When the needle head slot mechanism moves along with the conveyor belt and approaches the aligning plate, the aligning plate acts on the aligning ring and rotates the needle head slot mechanism to the position where the slots are staggered with the blades below, after the sensor II senses the needle head slot mechanism and comes right above the needle stem separating mechanism, the conveying motor is stopped briefly and the needle taking motor is started to drive the reciprocating rod to do one-time reciprocating motion, then the conveying motor is restarted, and in the process, the pressing plate can press the upper part of the needle head to prevent the syringe from being ejected.

The beneficial effect that this scheme of adoption above-mentioned structure obtained is as follows:

(1) Compared with the prior art, the invention ensures that the placement and treatment of the abandoned syringes of the device can be simultaneously carried out by arranging the conveying mechanism which is fixedly provided with a plurality of needle slots and can circularly move along with the automatic destroying operation, thereby improving the treatment efficiency of the device.

(2) Compared with the prior art, the needle slot mechanism which is matched with the standard shape and the size of the syringe needle plug and can rotate along with the shape of the syringe needle plug to achieve the effects of quick insertion and fixation is arranged, so that the device can process various types of syringes, the application range is enlarged, and the application cost is saved.

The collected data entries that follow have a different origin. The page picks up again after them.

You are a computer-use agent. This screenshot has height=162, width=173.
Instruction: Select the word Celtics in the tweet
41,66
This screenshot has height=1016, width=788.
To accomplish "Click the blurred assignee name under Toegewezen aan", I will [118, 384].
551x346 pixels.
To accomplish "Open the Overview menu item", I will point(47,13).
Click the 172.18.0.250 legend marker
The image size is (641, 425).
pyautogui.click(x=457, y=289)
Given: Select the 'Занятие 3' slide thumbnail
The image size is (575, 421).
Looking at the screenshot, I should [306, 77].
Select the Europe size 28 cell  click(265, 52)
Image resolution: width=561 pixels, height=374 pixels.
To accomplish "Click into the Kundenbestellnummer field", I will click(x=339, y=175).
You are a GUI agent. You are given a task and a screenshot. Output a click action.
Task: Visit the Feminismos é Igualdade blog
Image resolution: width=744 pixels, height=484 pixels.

(3) Compared with the prior art, the needle stem separating mechanism is arranged to bend the needle stem and break the lower part of the needle bolt and pull out the needle stem, so that the plastic and the metal in the needle head are separated, and the subsequent recycling is facilitated.

Drawings

Fig. 1 is a schematic diagram of the overall structure of a harmless treatment device of a waste injector according to the present disclosure;

fig. 2 is a left side view of a harmless treatment apparatus for a waste syringe according to the present embodiment;

FIG. 3 is a perspective view of the needle stem separating mechanism in this embodiment;

FIG. 4 is a right side view of the needle stem separating mechanism in this embodiment;

FIG. 5 is a partial cross-sectional view of A-A of FIG. 4;

FIG. 6 is an enlarged schematic view at B of FIG. 5;

FIG. 7 is a semi-cutaway perspective view of FIG. 5;

FIG. 8 is a perspective view of the needle insertion mechanism of the present embodiment;

FIG. 9 is a half cross-sectional view of the needle insertion mechanism of the present embodiment;

fig. 10 is a perspective view of a transfer mechanism in accordance with the present invention.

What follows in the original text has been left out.